[Stored items]

☆ ☆ ☆ ☆ ☆

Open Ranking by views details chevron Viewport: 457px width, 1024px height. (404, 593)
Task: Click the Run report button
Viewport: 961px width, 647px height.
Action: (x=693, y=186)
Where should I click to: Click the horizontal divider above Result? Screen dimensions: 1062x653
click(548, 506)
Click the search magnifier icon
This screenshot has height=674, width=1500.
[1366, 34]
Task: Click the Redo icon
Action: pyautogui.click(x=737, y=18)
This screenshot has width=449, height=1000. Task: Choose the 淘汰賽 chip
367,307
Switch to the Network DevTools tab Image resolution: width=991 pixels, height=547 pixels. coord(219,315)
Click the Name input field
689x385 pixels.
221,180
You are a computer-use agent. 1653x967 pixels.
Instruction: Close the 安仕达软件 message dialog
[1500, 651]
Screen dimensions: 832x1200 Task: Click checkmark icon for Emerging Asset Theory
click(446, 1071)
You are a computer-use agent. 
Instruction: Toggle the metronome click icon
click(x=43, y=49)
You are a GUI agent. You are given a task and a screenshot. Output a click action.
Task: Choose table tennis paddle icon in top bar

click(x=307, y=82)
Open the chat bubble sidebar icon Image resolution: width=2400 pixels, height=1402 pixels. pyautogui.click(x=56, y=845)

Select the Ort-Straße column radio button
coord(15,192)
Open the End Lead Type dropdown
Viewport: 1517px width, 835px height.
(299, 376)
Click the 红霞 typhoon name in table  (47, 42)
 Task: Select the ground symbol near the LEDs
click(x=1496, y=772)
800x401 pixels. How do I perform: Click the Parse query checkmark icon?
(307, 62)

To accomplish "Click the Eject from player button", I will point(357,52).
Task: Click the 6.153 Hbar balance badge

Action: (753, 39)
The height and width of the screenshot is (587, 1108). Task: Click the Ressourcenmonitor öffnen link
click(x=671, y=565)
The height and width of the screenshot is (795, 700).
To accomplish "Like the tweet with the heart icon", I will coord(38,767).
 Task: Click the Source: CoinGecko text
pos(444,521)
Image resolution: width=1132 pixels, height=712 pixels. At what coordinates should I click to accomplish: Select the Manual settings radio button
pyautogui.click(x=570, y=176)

☆ ☆ ☆ ☆ ☆

Search the entries above for the word "agent", and copy every line where it occurs.

▸ **Answer to the problem**:
You are a computer-use agent. 1653x967 pixels.
You are a computer-use agent. 
You are a GUI agent. You are given a task and a screenshot. Output a click action.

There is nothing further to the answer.